Selangor Journal
A worker helps out a customer with his groceries at a supermarket in Section 9, Shah Alam, on May 29, 2021. — Picture by BERNAMA

Govt drafting strategy to address cost of living issues

PUTRAJAYA, Jan 25 — The government is devising a new strategy to deal with the cost of living issue, including creating a food supply chain domestically through encouraging agricultural activities to grow raw materials that can replace imported products such as chilli, said Economy Minister Rafizi Ramli.

He said the Ministry of Economy, the Ministry of Domestic Trade and Cost of Living (KPDN), the Ministry of Finance and the Ministry of Agriculture and Food Security are among the government agencies that are currently devising a strategy to address the cost of living issue.

“Long-term measures are also being looked into to enable food supply guarantees to meet demand and help control price hikes,” he said in a press conference in conjunction with the release of the December 2022 Consumer Price Index (CPI) data here today.

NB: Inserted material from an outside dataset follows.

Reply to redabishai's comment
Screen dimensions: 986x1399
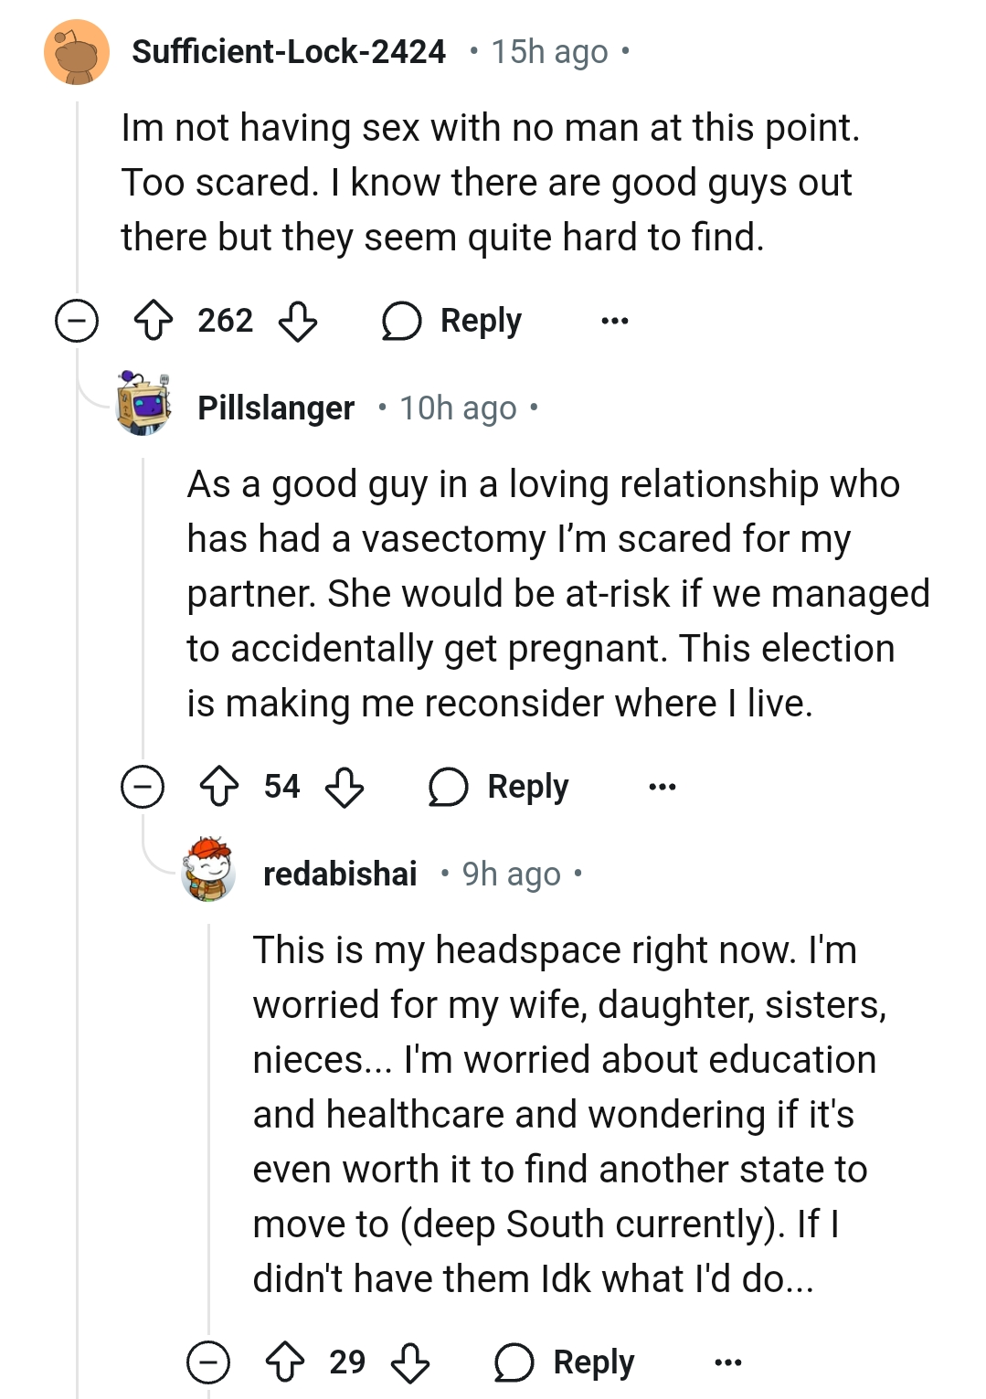(566, 1362)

Rafizi said in establishing the food supply chain, the government will also involve the poor and the hardcore poor as entrepreneurs or growers of raw materials.

“We want to make sure that most of the food supply is locally cultivated.

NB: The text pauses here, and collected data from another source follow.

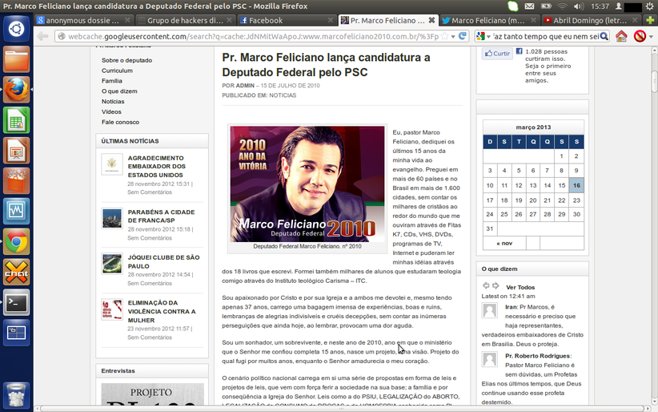Close the Pr. Marco Feliciano tab
This screenshot has width=658, height=412.
point(432,20)
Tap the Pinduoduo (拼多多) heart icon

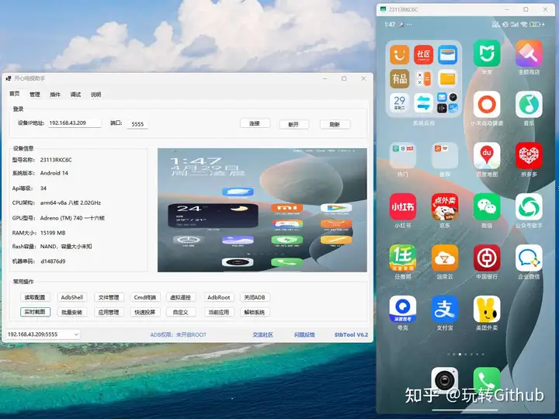click(529, 155)
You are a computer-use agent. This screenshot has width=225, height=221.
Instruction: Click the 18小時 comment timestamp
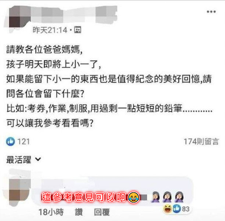coord(51,212)
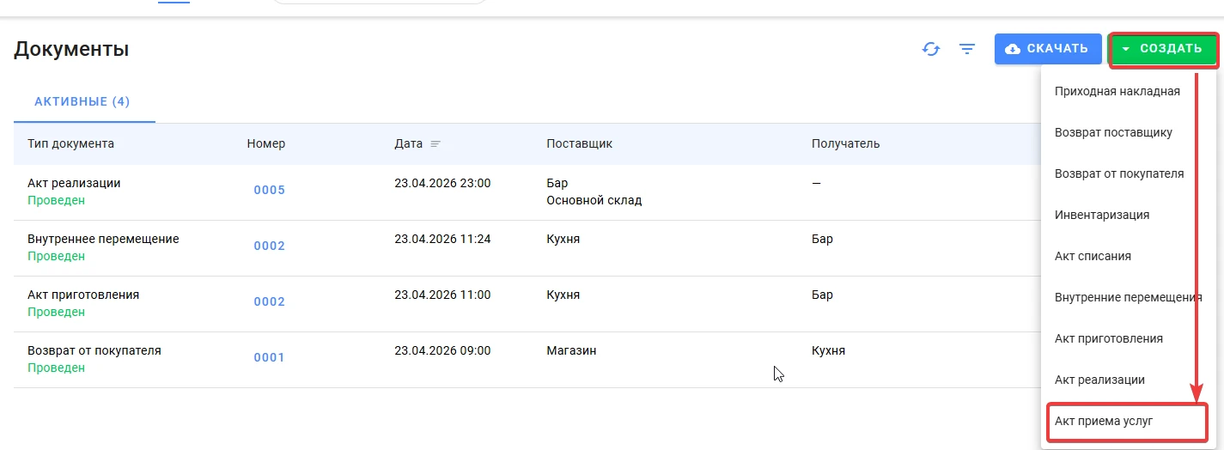Open Возврат от покупателя document 0001
Image resolution: width=1224 pixels, height=450 pixels.
(x=269, y=357)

“Take chilli for example, it can be planted without any problem, but in terms of implementation, we want to make sure that we are not only helping the chilli growers but also ensuring that there is a market for it,” he said.

Rafizi said the government will also collaborate with government-linked companies (GLCs) as well as Iskandar Malaysia, the East Coast Economic Region (ECER) and the Northern Corridor Economic Region (NCER) to expand their ongoing food value chain-related projects.

He said the Ministry of Economy has also discussed with several GLCs and is waiting for them to come back with proposals and feasibility studies related to high-impact investments in the food sector.

“The problem is that investments at the upstream end of the value chain are costly because it requires technology, expertise and large investments which are beyond the ordinary agricultural entrepreneurs’ capabilities, so we have asked the GLCs to look into it,” he said.

In the meantime, Rafizi said the government hopes that when issues involving the food supply chain are resolved, it will be reflected in the final price paid by consumers.

“In solving this problem, we also need the public to respond when the price of that particular item drops so that traders will take note of the response and subsequently reflect the appropriate price,” he said.

He also urged consumers to download the PriceCatcher mobile application developed by KPDN where they can see the prices of products in various locations nationwide.

“The data is updated with a one-day interval, and the government hopes that this would help consumers to make the right choice, and make demand more flexible while keeping price hikes under control,” he said.